Extracting CDS using python
0
0
Entering edit mode
2.3 years ago

I have a large dataset of *gb files, and im using Bio.SeqIo.parse() for extracting cds and writing sequences on multifasta format, but it takes too much time. Is there a faster way to get that information using python? I need cds locus tag, sequence and annotation. I've took almost an hour for getting this information from 20 files.

genome Python Gbk • 2.4k views
0
Entering edit mode

From my experience, in some gb files the coding sequence is directly associated within the feature, if that is your case, than you can just read the feature, which should be blazing fast, once the SeqRecord is parsed. If not, then on each cds the translation must be done.

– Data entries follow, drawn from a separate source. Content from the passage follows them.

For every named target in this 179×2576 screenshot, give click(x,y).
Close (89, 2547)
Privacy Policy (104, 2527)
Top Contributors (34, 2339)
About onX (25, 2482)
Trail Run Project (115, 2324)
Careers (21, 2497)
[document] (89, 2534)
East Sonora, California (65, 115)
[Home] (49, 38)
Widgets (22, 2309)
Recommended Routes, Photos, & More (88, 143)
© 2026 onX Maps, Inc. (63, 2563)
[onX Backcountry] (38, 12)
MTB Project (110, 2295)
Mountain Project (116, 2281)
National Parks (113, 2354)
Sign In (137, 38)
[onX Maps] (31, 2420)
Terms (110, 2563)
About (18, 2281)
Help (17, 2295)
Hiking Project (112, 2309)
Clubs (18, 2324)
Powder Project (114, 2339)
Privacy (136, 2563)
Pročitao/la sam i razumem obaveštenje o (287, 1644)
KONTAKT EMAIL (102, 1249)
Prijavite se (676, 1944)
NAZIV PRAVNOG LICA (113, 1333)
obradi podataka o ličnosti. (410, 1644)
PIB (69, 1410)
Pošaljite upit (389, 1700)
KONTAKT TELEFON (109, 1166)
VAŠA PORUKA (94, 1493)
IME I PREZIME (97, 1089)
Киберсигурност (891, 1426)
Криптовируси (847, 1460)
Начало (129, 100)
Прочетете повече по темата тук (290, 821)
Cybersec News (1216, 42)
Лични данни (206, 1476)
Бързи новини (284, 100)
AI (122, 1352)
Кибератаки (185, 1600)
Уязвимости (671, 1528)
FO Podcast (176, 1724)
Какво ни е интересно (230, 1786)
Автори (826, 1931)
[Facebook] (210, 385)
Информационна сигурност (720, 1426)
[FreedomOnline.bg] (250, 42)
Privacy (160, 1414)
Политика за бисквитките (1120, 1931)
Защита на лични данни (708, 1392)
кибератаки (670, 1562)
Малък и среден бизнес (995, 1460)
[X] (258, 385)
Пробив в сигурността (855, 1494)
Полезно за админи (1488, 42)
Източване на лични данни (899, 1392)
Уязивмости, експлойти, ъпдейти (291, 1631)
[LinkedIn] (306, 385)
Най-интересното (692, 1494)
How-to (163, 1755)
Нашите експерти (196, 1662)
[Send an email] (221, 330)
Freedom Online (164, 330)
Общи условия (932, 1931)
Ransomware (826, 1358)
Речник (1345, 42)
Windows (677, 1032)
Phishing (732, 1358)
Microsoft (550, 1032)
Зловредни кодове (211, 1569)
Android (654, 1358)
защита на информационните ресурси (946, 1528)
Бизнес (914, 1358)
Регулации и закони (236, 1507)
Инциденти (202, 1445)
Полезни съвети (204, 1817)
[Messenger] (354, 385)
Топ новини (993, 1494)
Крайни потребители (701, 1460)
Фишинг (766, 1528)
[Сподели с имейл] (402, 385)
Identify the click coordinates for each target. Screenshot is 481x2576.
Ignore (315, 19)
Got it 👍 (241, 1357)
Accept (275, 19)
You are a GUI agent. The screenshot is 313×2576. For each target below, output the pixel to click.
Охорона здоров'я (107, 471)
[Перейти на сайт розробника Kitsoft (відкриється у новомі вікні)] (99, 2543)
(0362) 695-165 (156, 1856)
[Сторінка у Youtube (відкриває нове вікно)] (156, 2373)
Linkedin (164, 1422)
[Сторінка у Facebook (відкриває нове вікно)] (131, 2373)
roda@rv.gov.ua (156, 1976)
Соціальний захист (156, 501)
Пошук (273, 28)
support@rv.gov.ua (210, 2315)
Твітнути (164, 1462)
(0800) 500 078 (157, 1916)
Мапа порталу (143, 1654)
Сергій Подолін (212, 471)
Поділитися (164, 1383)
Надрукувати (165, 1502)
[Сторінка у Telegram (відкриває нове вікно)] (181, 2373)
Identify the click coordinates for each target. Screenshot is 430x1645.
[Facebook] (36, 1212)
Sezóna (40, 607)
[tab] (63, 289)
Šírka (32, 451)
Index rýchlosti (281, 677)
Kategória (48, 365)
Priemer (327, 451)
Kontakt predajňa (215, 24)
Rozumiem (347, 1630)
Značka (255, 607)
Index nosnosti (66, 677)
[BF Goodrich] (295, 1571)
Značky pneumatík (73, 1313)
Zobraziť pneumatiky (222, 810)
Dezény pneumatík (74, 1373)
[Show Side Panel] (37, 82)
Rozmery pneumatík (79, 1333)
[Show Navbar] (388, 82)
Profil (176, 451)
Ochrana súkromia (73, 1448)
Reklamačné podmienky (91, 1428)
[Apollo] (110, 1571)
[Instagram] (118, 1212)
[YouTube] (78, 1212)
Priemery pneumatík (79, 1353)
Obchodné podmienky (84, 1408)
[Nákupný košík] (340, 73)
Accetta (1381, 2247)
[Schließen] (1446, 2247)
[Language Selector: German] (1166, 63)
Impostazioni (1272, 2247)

Either way, we are no clairvoyants here, so pls, if you can, share code and example data (one sequence suffice), otherwise, this is just gueswork.

0
Entering edit mode

Yes, Sure. My files have 9-12Mb Code:

def open_gbk(seq_file):
sequence_list,id_list = [],[]
for seq_record in SeqIO.parse(seq_file , 'genbank'):
for feature in seq_record.features:
if feature.type == "CDS":
gene = feature
feature_id = feature.qualifiers['locus_tag'][0]
feature_product = feature.qualifiers['product'][0]
feature_translation = feature.qualifiers['translation'][0]
feature_sequence = feature.location.extract(seq_record).seq
try:
if feature.qualifiers['db_xref'][0].split(":")[0] == "COG":
feature_cog = feature.qualifiers['db_xref'][0].split(":")[1]
except:
feature_cog = "-"

sequence_list.append(sequence(feature_id,feature_sequence,feature_product,feature_translation,feature_cog))
return sequence_list


0
Entering edit mode

Before this code i'm using the a class to store values, as follows:

class sequence:
def __init__(self,seq_id,seq,seq_product,seq_translation,cog):
self.id = seq_id
self.seq = seq
self.product =seq_product
self.translation = seq_translation
self.cog = cog

1
Entering edit mode

Ok, I've looked into your code, and single most expensive line is this one

feature_sequence = feature.location.extract(seq_record).seq

You don't specify, if you want to have the DNA or the protein sequence for your CDS, and originally I've thought that you want the protein sequence. If that is the case then just remove this line and you should be fine.

From what I know, the creation of the Seq and SeqRecord objects is expensive in Biopython (they, are however powerful). And what you do in the extract is that you create new object for each gene.

If you really need to make this fast, then move from these objects to strings. (Create a string from genome sequence, and extract from that.) You will however need to handle yourself the reverse complement, and maybe introns, if you need to worry about them.

0
Entering edit mode

I've solved this problem creating my own version of parsing, using python native string manipulation and my run time now is around 2 minutes. If you want to check it out, you can acess it here: https://github.com/Mxrcon/Biopytools/blob/master/pepnucfunction.py Do you think that the first parse is slow? Or just the extract? Thank you for the responses!

0
Entering edit mode

Hi, good for you and GJ for creating gbk parser. Although the Biopython parsers are not very fast, they are not worst. As I've wrote, the extract and the creating of the Seq and SeqRecord objects is what is slow here.